■ TASK STATEMENT
Can you express the material as a JSON list of strings, with one string per line, blank lines skipped and the pictures left out?
** start MATERIAL SHOWN **
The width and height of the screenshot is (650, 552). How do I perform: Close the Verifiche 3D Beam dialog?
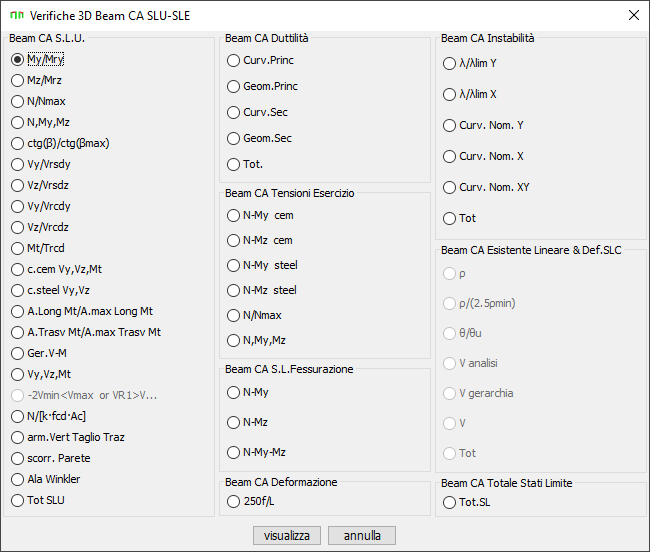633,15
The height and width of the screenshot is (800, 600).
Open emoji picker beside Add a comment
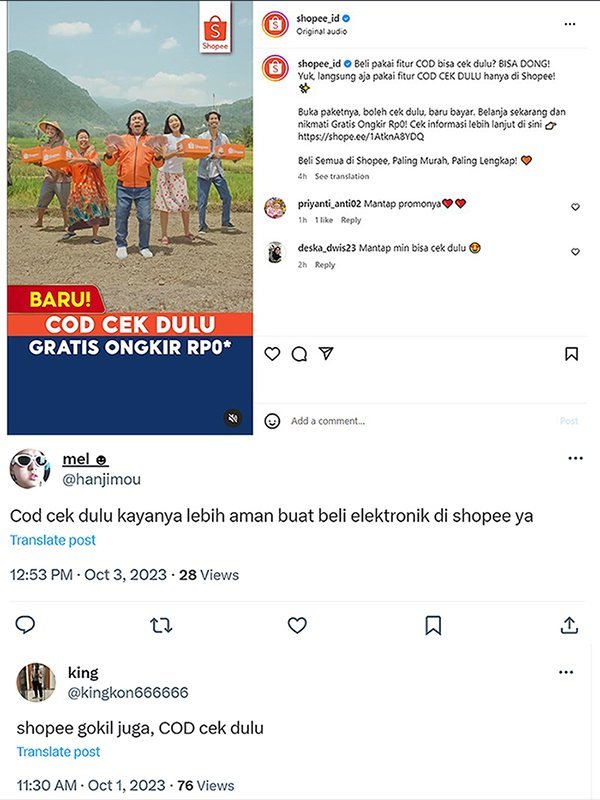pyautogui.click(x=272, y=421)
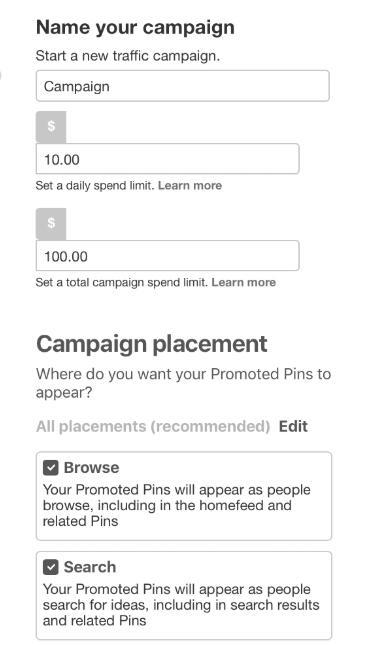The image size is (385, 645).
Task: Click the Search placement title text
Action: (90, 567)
** end MATERIAL SHOWN **
■ SOLUTION FOR THIS TASK
[
  "The width and height of the screenshot is (650, 552). How do I perform: Close the Verifiche 3D Beam dialog?",
  "633,15",
  "The height and width of the screenshot is (800, 600).",
  "Open emoji picker beside Add a comment",
  "pyautogui.click(x=272, y=421)",
  "The image size is (385, 645).",
  "Task: Click the Search placement title text",
  "Action: (90, 567)"
]